C’est ensuite qu’il nous déstabilise en montrant leurs similitudes et surtout leur fondement totalement imaginaire qui ne repose sur aucun raisonnement scientifique sérieux. Ce que raconte le texte américain, les droits de l’homme dont il est question, nous est plus familier, plus en accord avec nos valeurs, mais repose de la même manière sur une histoire inventée, un mythe.

« Comme le code d’Hammourabi, le texte fondateur américain promet que, si les hommes se conforment à ses principes sacrés, ils seront des millions à pouvoir coopérer efficacement, à vivre en sécurité et paisiblement dans une société juste et prospère.

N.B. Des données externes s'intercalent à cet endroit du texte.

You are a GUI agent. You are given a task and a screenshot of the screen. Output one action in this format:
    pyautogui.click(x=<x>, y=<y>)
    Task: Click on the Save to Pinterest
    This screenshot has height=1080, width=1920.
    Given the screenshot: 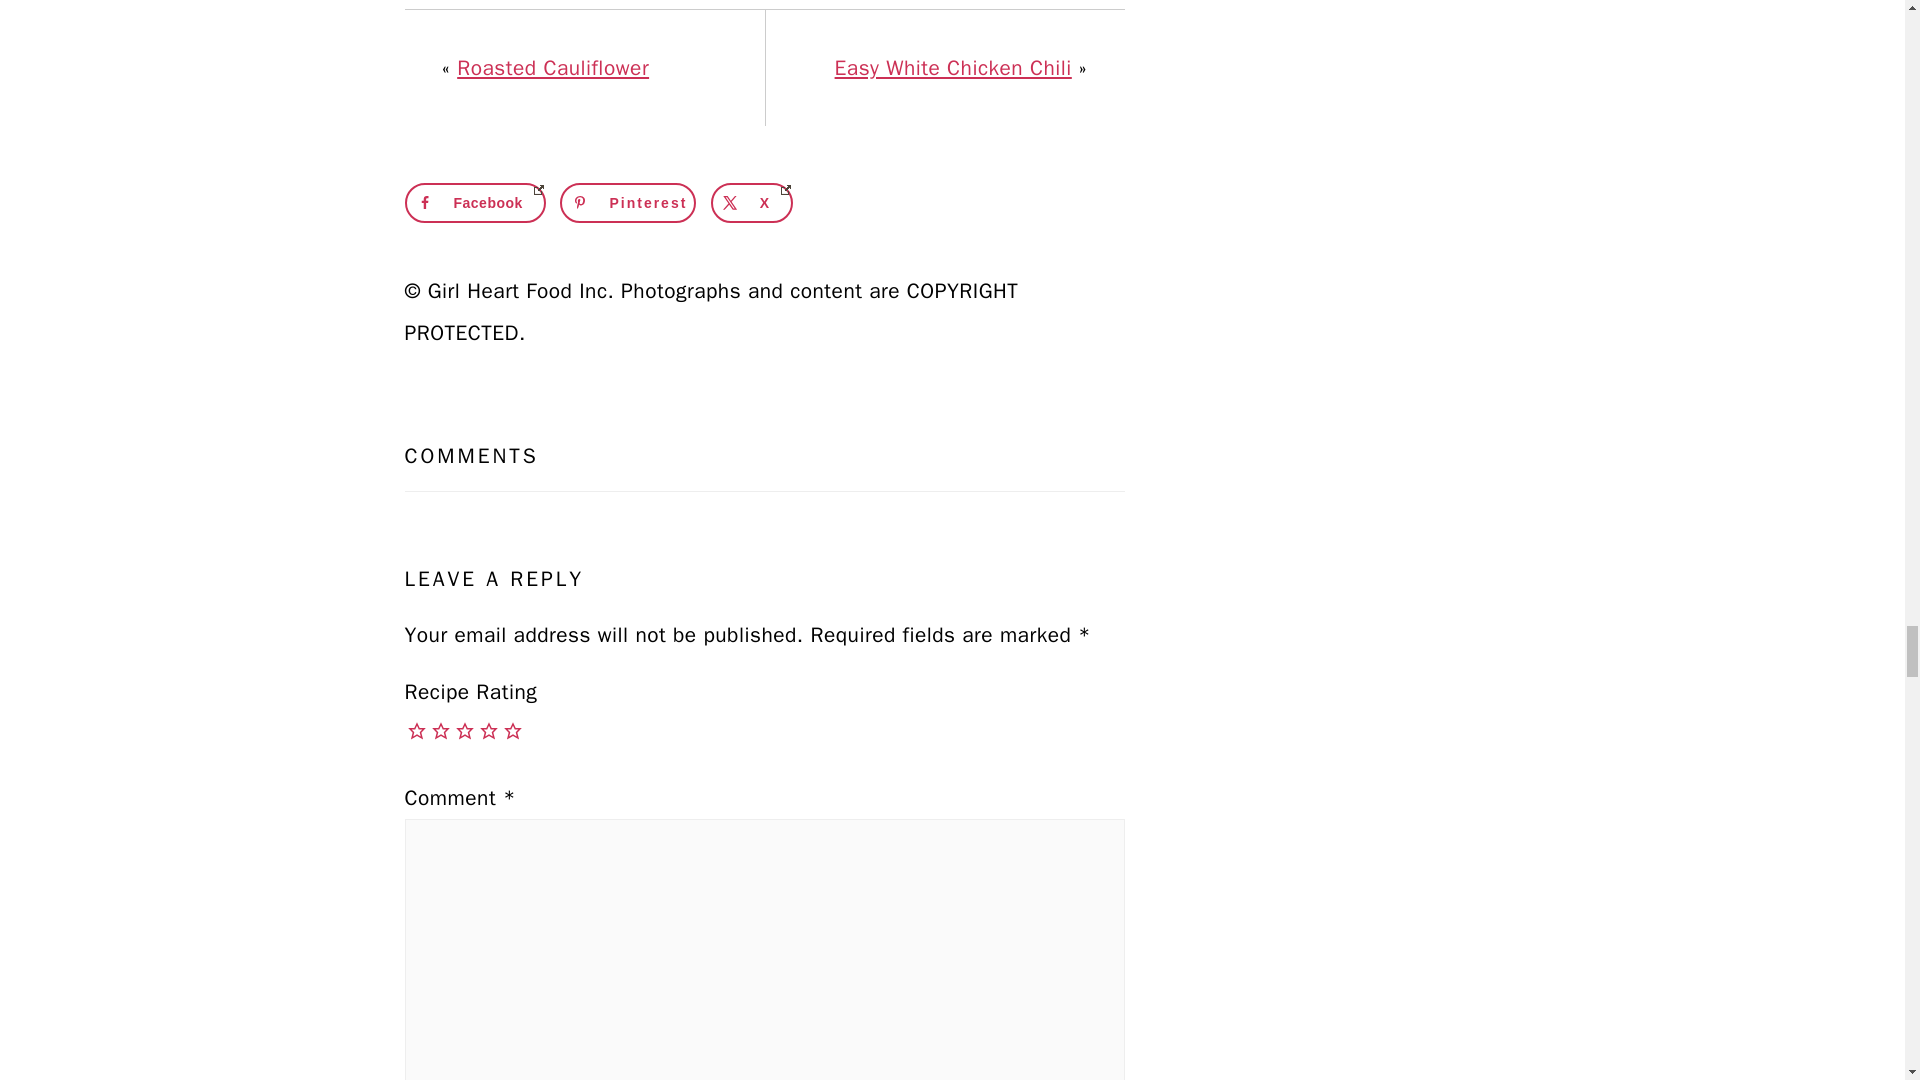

De même que le code d’Hammourabi, la déclaration d’indépendance n’était pas simplement un document ancré dans une époque et dans un lieu : les générations futures devaient l’accepter également. Depuis plus de deux siècles, les petits écoliers américains la recopient et l’apprennent par cœur.

Les deux textes nous mettent en présence d’un dilemme évident. Le code d’Hammourabi comme la déclaration d’indépendance américaine prétendent tout deux esquisser des principes de justice universels et éternels, mais selon les Américains tous les hommes sont égaux, alors qu’ils sont résolument inégaux pour les Babyloniens. Bien entendu les américains diraient qu’ils ont raison, qu’Hammourabi se trompe. Naturellement, Hammourabi protesterait qu’il a raison et que les Américains ont tort. En fait, Hammourabi et les pères fondateurs américains imaginaient pareillement une réalité gouvernée par des principes universels immuables de justice comme l’égalité ou la hiérarchie. Or, ces principes universels n’existent nulle part ailleurs que dans l’imagination fertile des Sapiens et dans les mythes qu’ils inventent et se racontent. Ces principes n’ont aucune validité objective. »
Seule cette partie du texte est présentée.